At around the same time I was working on that project, I was preparing for a demonstration of LINQ I was giving to the Chicago .NET Users Group (CNUG). It occurred to me that, just like databases benefit from indexes, so would large in-memory collections. I started of thinking of every application I have ever been called in as a consultant to optimize... and sure enough, 90% of the improvement often came from simply finding the best indexes for frequently run queries. It was at that moment when the idea that became i4o was born - the idea that we need a way to easily make indexed collections that "just work" with LINQ.

JA: In your blog you mentioned expression trees. How difficult is it to work with them? Do you see your average programmer touching them from time to time, or is it targeted more towards API and library designers?

AE: Personally, I have a (small) amount of LISP background - which made the idea of expression trees not too much of a stretch. The hardest part of working with them was just the trial and error of figuring out how the API worked. I would imagine that working with them using a dynamic language like Ruby or Lisp is easier than C#, where you spend a lot of code casting nodes between different node types, but overall, once you have your head around the idea of "code that writes code", it isn't too bad.

As far as the average developer, I would guess that the same developers that use reflection frequently now might play with expression trees once Orcas is released. This is both good and bad - I have seen a lot of "reflection overkill" (using reflection because it is cool, not because it is useful), and for the same reasons, you might see overuse of expressions.

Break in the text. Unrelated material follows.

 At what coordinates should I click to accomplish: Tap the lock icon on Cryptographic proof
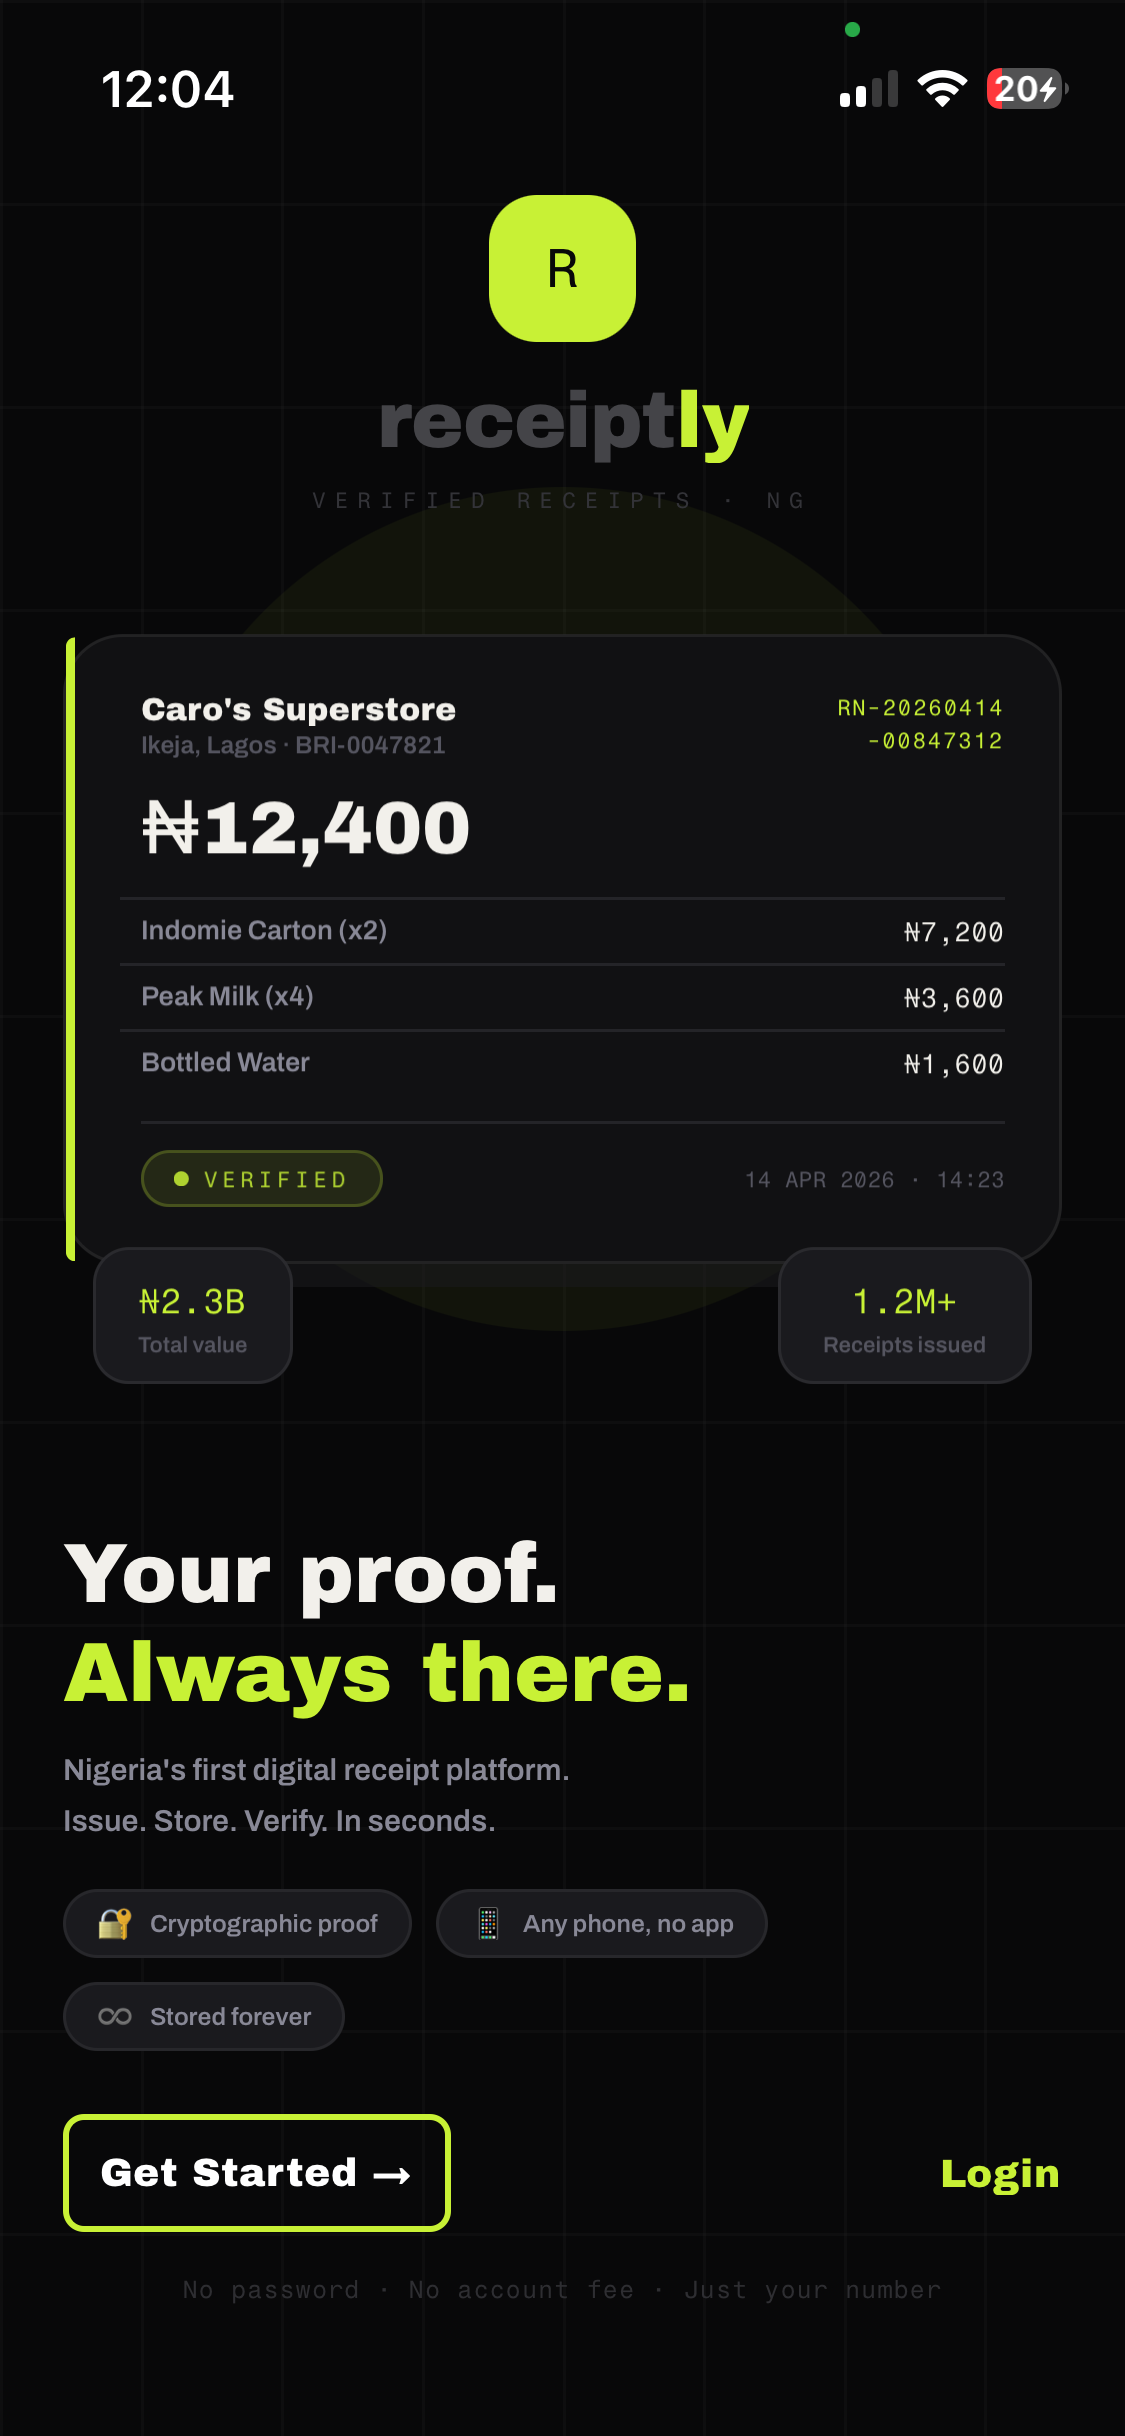coord(115,1923)
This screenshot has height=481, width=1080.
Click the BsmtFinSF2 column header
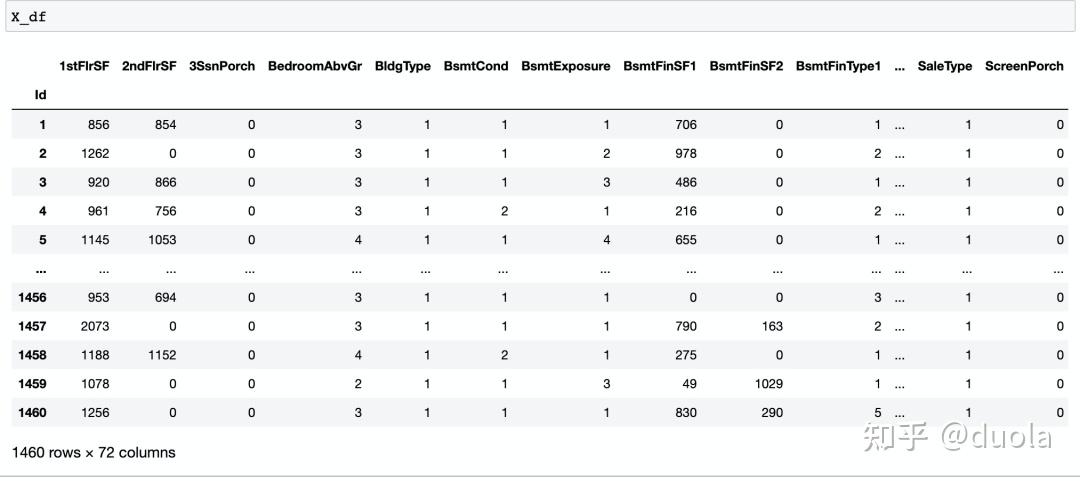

That said, there are some real good uses for expressions, especially in cases where you are implementing a dynamic strategy pattern (i.e. a strategy pattern that adjusts the strategy at runtime).

JA: Can you give a brief example of working with expression trees?

AE: Sure - let's start with something simple - build an expression that does something, determined by the user, with two numbers together and returns the result:

using System;
using System.Linq;
using System.Linq.Expressions;

namespace ExpressionDemo
{
class Program
{
static void Main(string[] args)
{
//create two parameter objects
ParameterExpression xParam = Expression.Parameter(typeof(int), "x");
ParameterExpression yParam = Expression.Parameter(typeof(int), "y");
//create an array from the objects, used when creating the lambda at runtime
ParameterExpression[] myParams = { xParam, yParam };
//create an add operation at runtime
BinaryExpression operation = Expression.Add(xParam,yParam);
//do a simple menu that allows the user to determine what code we write
Console.WriteLine("We are going to do something to 69 and 42...");
Console.WriteLine("Press m to multiply");
Console.WriteLine("Press a to add");
Console.WriteLine("Press s to subtract");
Console.WriteLine("Press d to divide");

ConsoleKeyInfo keyInfo = Console.ReadKey();
//based on user input, create the body of the expression
switch (keyInfo.KeyChar)
{
case 'm':
operation = Expression.Multiply(xParam, yParam);
break;
case 'a':
operation = Expression.Add(xParam, yParam);
break;
case 's':
operation = Expression.Subtract(xParam, yParam);
break;
case 'd':
operation = Expression.Divide(xParam, yParam);
break;
}
//we now have everything we need to create a runtime lambda expression
// let's do so
LambdaExpression simpleOpLambda = Expression.Lambda<Func<int, int, int>>(
operation,
myParams);
//ahh - this is where the magic is
// Compile on lambda methods creates a dynamic method
// at runtime. Whats cool about this is we build a data structure
// based on user input that, through Compile() turns into code at run time
int result = (int)simpleOpLambda.Compile().DynamicInvoke(69, 42);
//Show the result to the user.
Console.WriteLine("");
Console.WriteLine("Result = " + result);
Console.WriteLine("Press the 'any' key to exit...");
Console.ReadKey();

}
}
}

Of course, this is a trivial example that does not do anything particularly useful, but what is important about this is that we built a method at runtime without having to Emit IL to do so. Writing code that writes code is what is new and different about this.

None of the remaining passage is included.